Izaya is an information broker, the best in Ikebukuro, and you don't find out until after you start dating him.  You're not sure why he asked you out when he's so clearly married to the job, constantly at his computer or on the phone, selling dirty secrets to the highest bidder, and you're even more uncertain as to why you said yes.  It's your ex, probably, who Izaya kind of looks like if you stand next to him under the florescent lights of your train stop, because, as you realize within days of agreeing to go out with Izaya, you are not over your last relationship yet.

You don't think it's a rebound thing.  Izaya is good-looking and charming and smart and even though you don't really know much about him, and if you really weren't into him, you would've left already, right?

Especially at times like this, when you run into Izaya on the way back from a friend's house and he has blood on his shirt and a knife in his hand.  "Oh," he says, looking almost as surprised to see you as you are him.  You wait for him to say something else, but he never does.

"Are you okay?" you ask, though it's not the first question that comes to mind, definitely behind "What are you doing?" and "Whose blood is that?"

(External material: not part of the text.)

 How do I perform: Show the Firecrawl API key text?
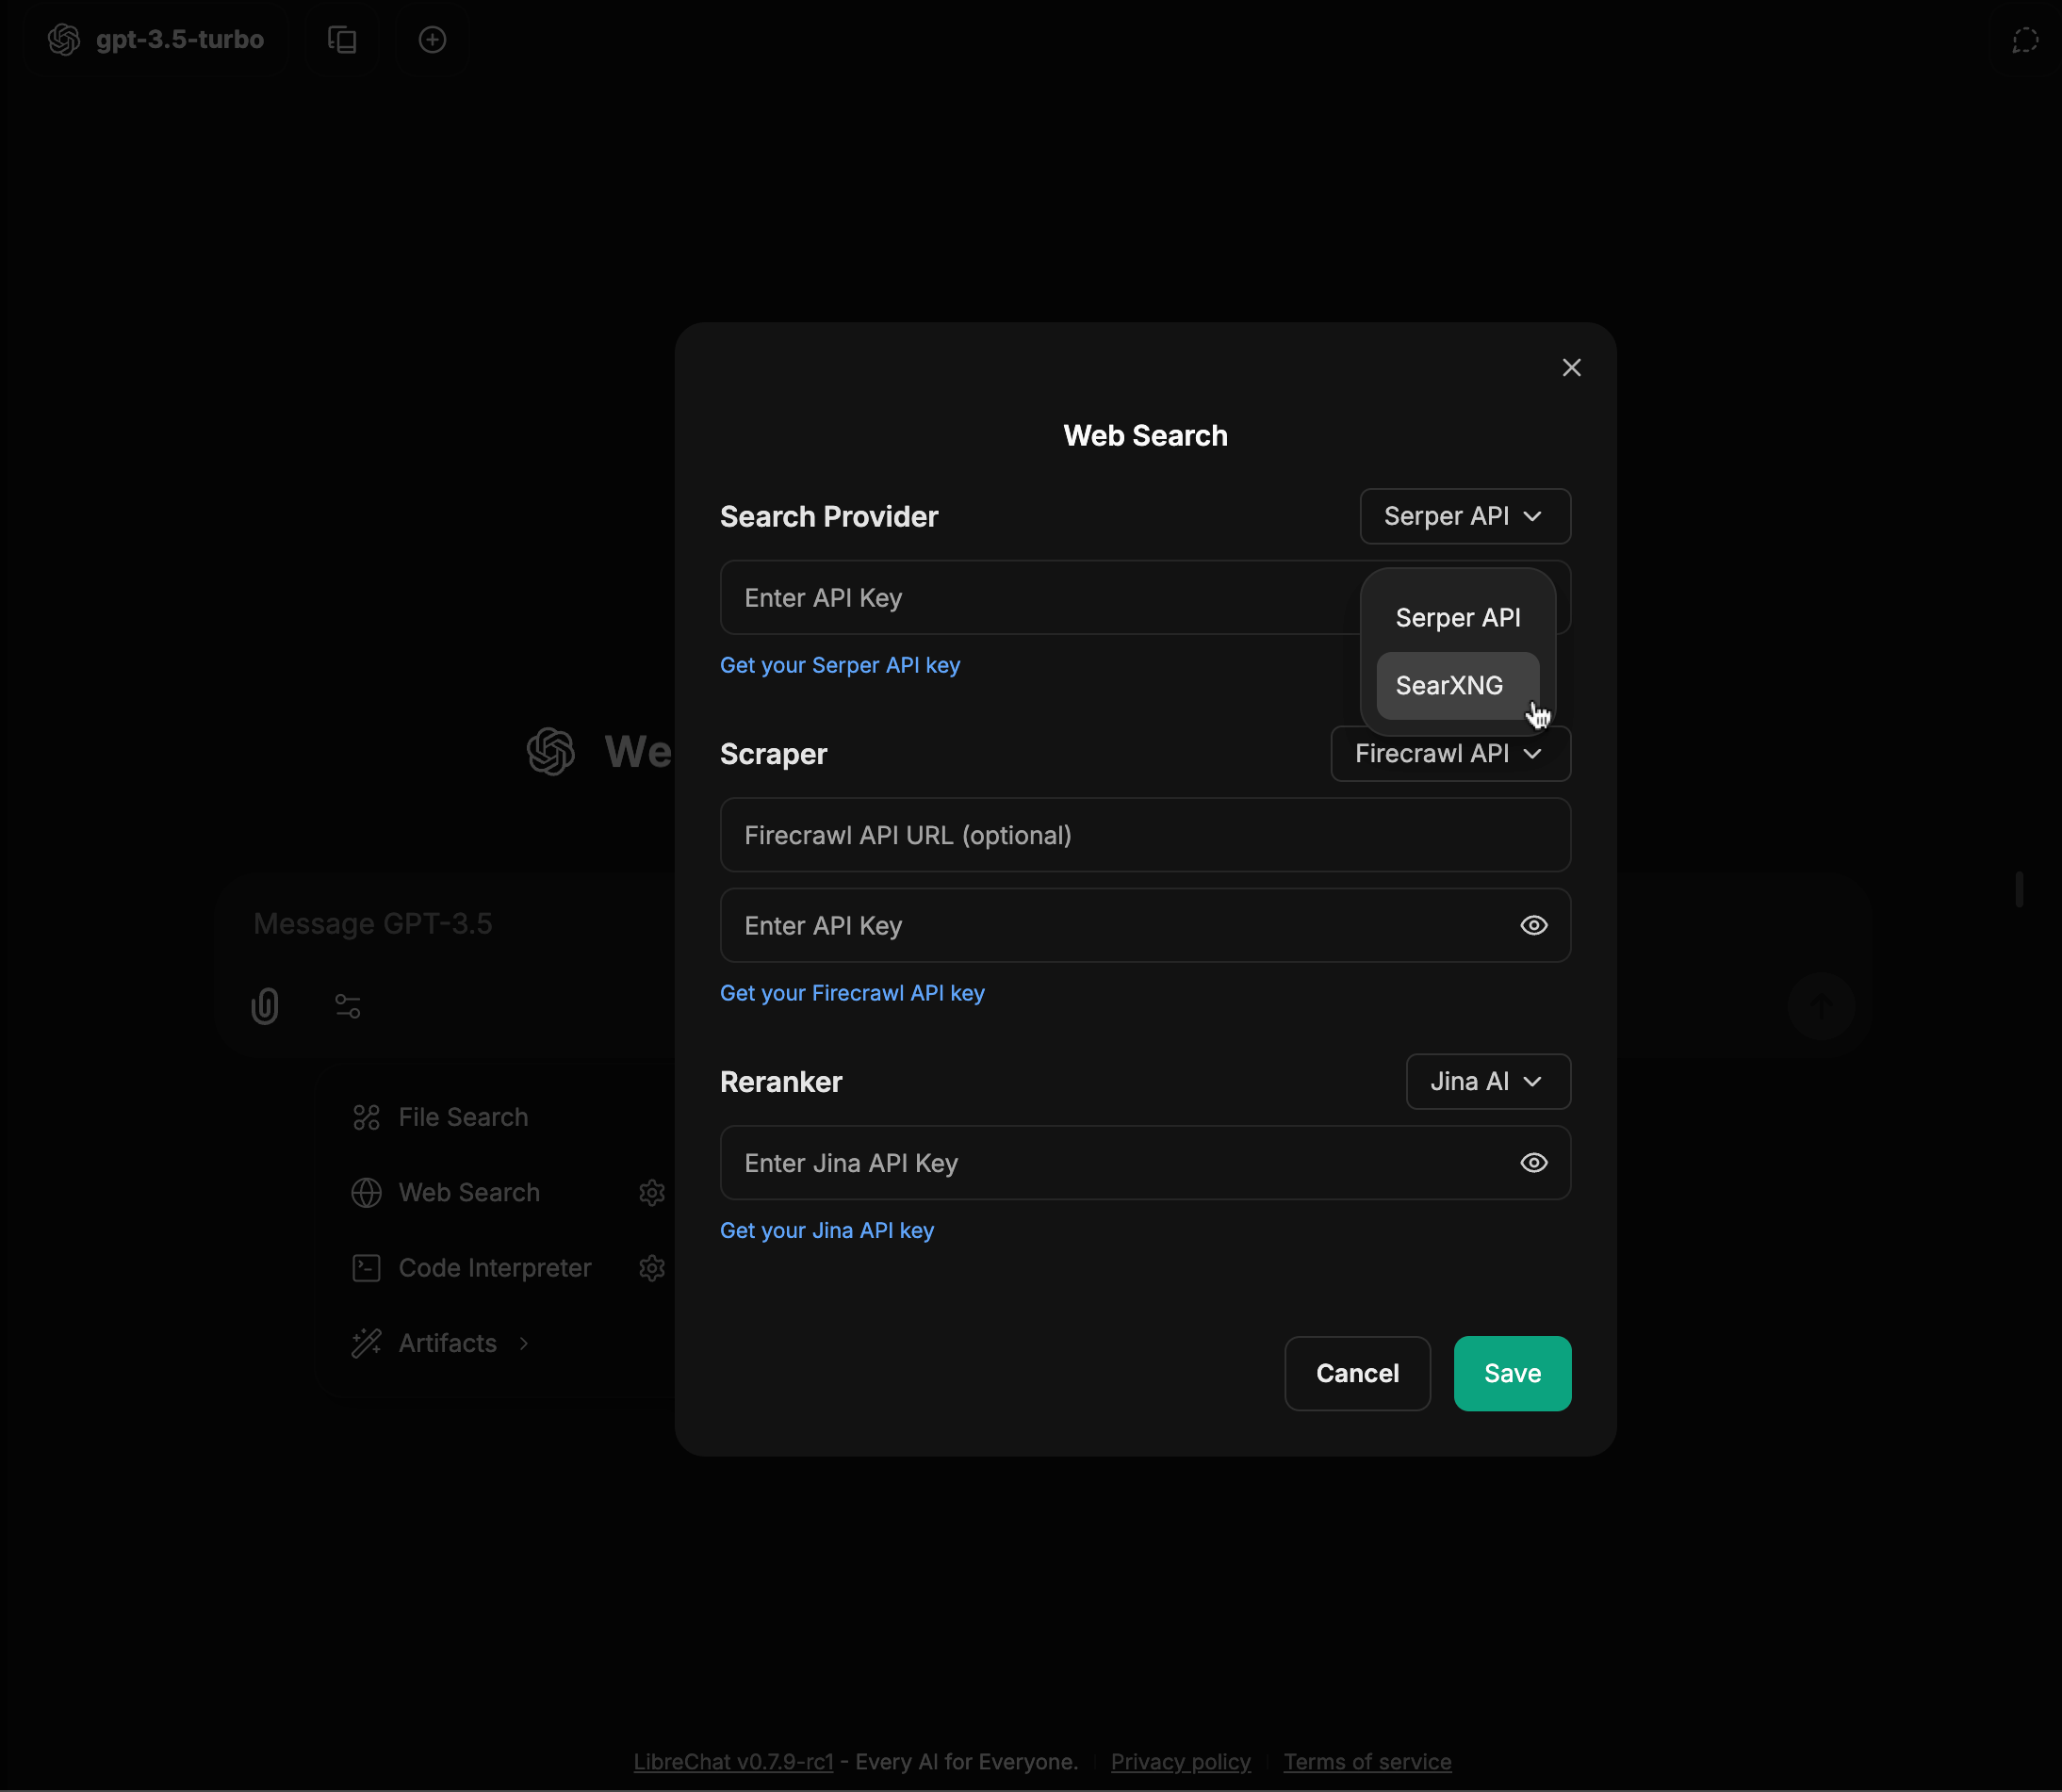pos(1533,925)
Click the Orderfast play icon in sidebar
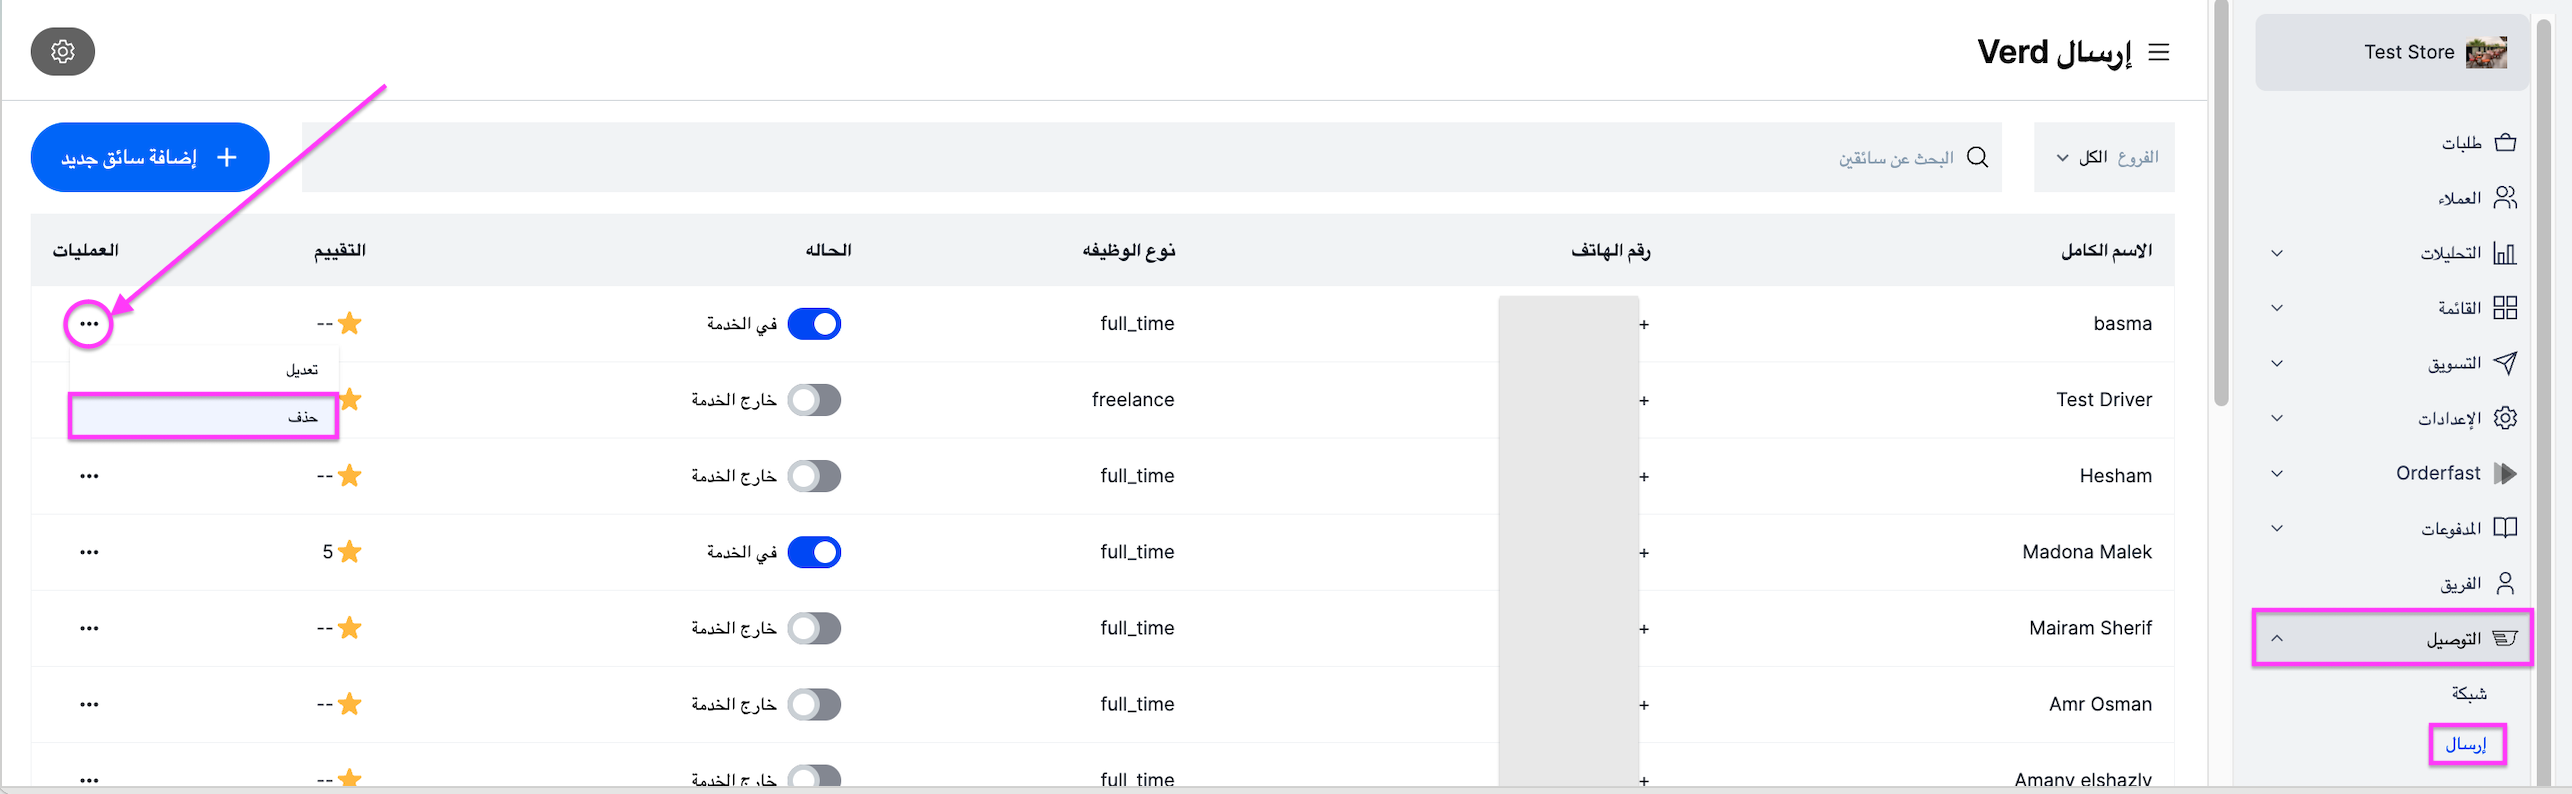Image resolution: width=2572 pixels, height=794 pixels. (2505, 473)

"I'm fine," he says, smiling as always.  He never isn't smiling, it seems.  You've never really seen him with anything else on his face besides a smile; nervous smiles, excited smiles, frustrated smiles--he communicates everything with a mask of happiness.  His gaze follows yours to the knife he's holding and he laughs, flicking it shut.  "Don't worry, that's not for you," he says, a mischievous light in his eyes, and you wonder if he has something that is, and if you want whatever that is.

*

You might not be well-versed in the language of gossip, but you start to hear Izaya's name around town now that you're listening for it.  He's known, well-known, infamous, some might say.  He has a reputation for ruining lives and having more fun than should be legal while doing so.  You entertain the idea of confronting him about it, but when he shows up at your house intending to escort you to his for dinner, you conveniently forget, because why rock the boat?

You go the station and stand behind the yellow line together.  Once, your boyfriend invited you for something similar, wanting to have a romantic dinner while his parents were out of town.  And it was wonderfully romantic, except for the part where he came over to your side of the table and started touching.  "Not right now," you'd said, apologetic, and he'd been offended at first.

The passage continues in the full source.